Last month, the White House said it would give US federal agencies 30 days to delete TikTok from all government-issued mobile devices. Congress, the US armed forces, and more than half of US states have already banned the app on official devices.
What does TikTok say?
TikTok spokesperson Maureen Shanahan said the company was already answering security concerns through “transparent, US-based protection of US user data and systems, with robust third-party monitoring, vetting, and verification”.
In June, TikTok said it would route all data from US users to servers controlled by Oracle, the Silicon Valley company it chose as its US tech partner in 2020 to avoid a nationwide ban. But it is storing data backups in its own servers in the US and Singapore. The company said it expects to delete US user data from its own servers, but it has not provided a timeline as to when that would occur.
TikTok CEO Shou Zi Chew will testify next week before the House Energy and Commerce Committee about the company’s privacy and data security practices and its relationship with the Chinese government. In the lead-up to the hearing, Chew has quietly met with several lawmakers – some of whom remain unmoved by their conversation with the 40-year-old executive.
After convening with Chew in February, Senator Michael Bennet, a Democrat from Colorado who previously called on Apple and Google to remove TikTok from their app stores, said he remained “fundamentally concerned that TikTok, as a Chinese-owned company, is subject to dictates from the Chinese Communist party”.
Meanwhile, TikTok’s parent company, ByteDance, has been trying to position itself as more of an international company – and less of a Chinese company founded in Beijing in 2012 by its current chief executive, Liang Rubo, and others.
In a tweet on Thursday, Theo Bertram, TikTok’s vice president of policy in Europe said that ByteDance “is not a Chinese company”. Bertram said its ownership comprises 60% global investors, 20% employees and 20% founders. Its leaders are in cities like Singapore, New York, Beijing and other metropolitan areas.
Are the security risks legitimate?
It depends on whom you ask. Some tech privacy advocates say that while the potential abuse of privacy by the Chinese government is concerning, other tech companies have data-harvesting business practices that also exploit user information.
“If policymakers want to protect Americans from surveillance, they should advocate for a basic privacy law that bans all companies from collecting so much sensitive data about us in the first place, rather than engaging in what amounts to xenophobic showboating that does exactly nothing to protect anyone,” said Evan Greer, director of the nonprofit advocacy group Fight for the Future.

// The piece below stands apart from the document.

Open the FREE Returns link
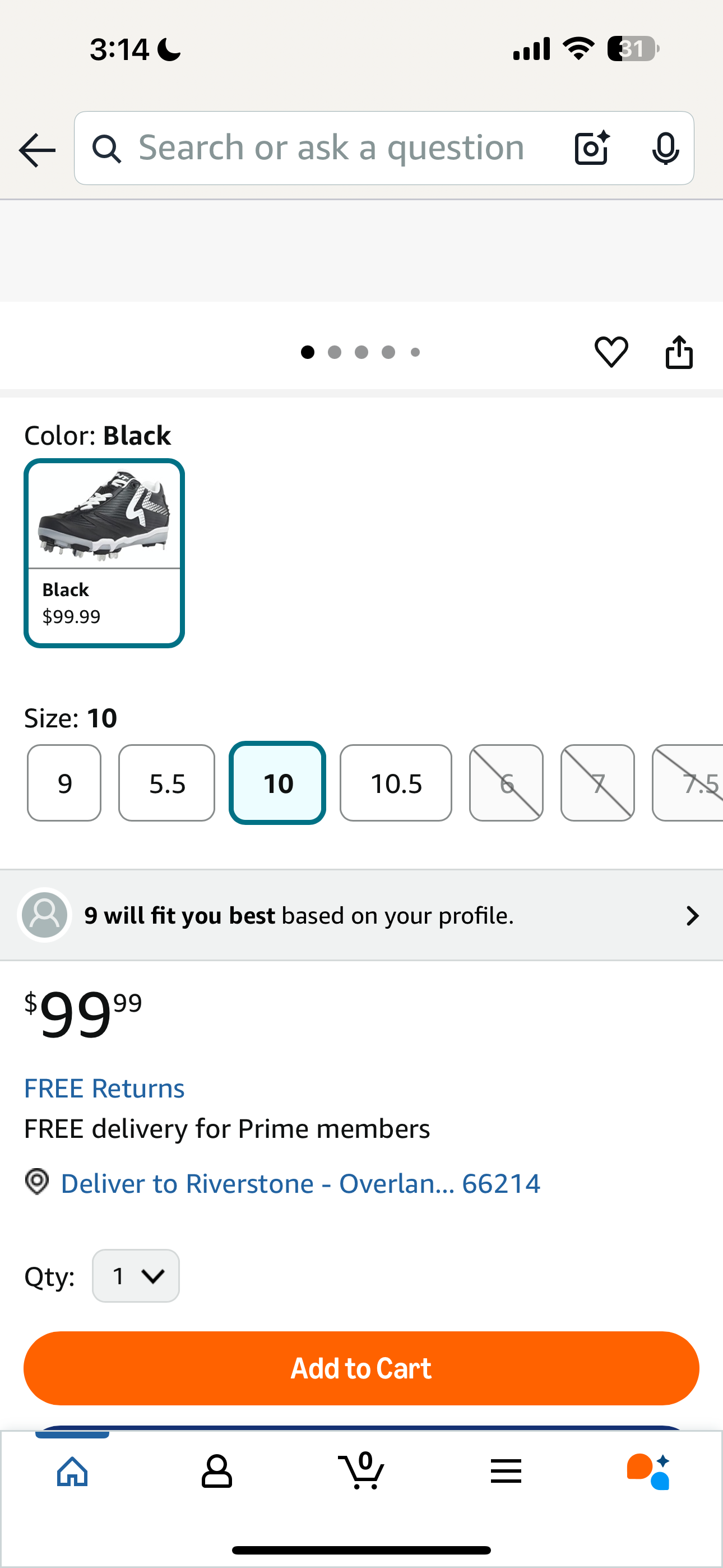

Karim Farhat, a researcher with the Internet Governance Project at Georgia Tech, said a TikTok sale would be “completely irrelevant to any of the alleged ‘national security’ threats” and go against “every free market principle and norm” of the state department’s internet freedom principles.
Others say there is a legitimate reason for concern.

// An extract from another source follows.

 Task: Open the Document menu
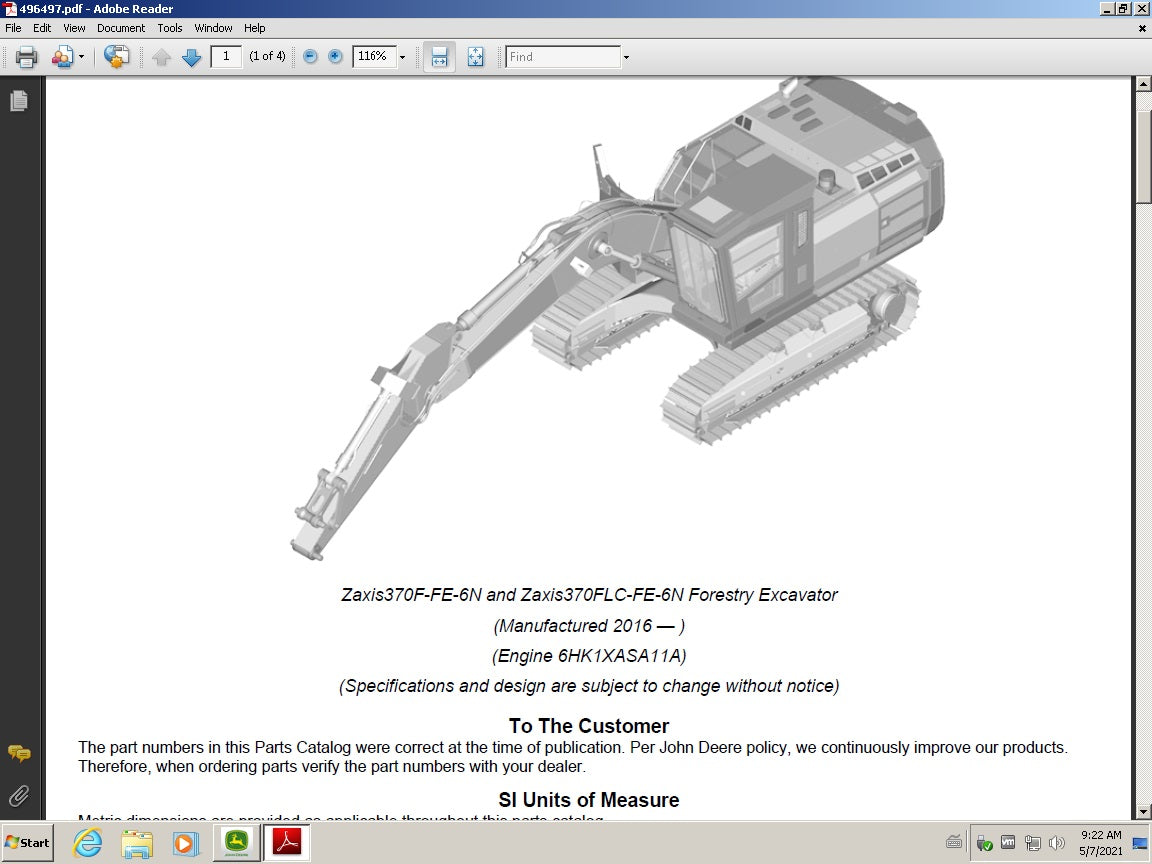tap(121, 28)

Anton Dahbura, executive director of the Johns Hopkins University Information Security Institute, said people who use TikTok might think they’re not doing anything that would interest a foreign government, but that’s not always the case. Important information about the US is not strictly limited to nuclear power plants or military facilities; it extends to other sectors, such as food processing, the finance industry, and universities.

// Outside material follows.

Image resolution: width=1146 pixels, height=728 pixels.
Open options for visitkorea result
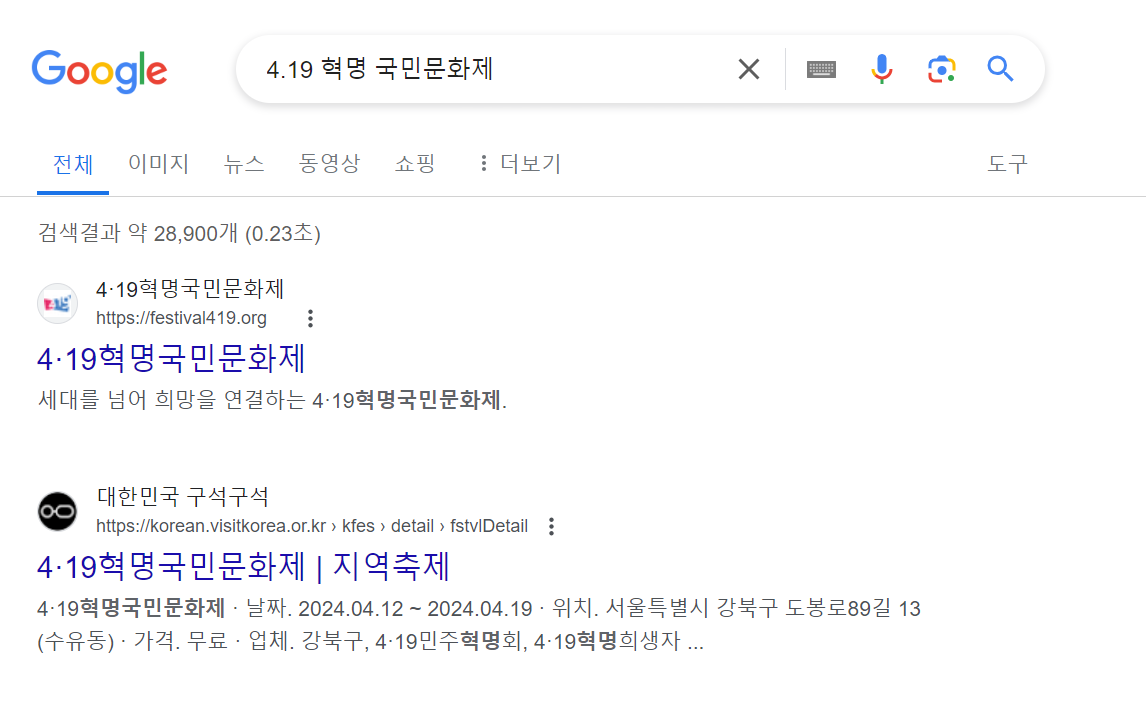tap(552, 526)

Is there a precedent for banning tech companies?
Last year, the US banned the sale of communications equipment made by Chinese companies Huawei and ZTE, citing risks to national security. However, banning the sale of items could be easier than banning an app that can be accessed through the web.
Such a move might also go to the courts because it could violate the First Amendment, as some civil liberties groups have argued.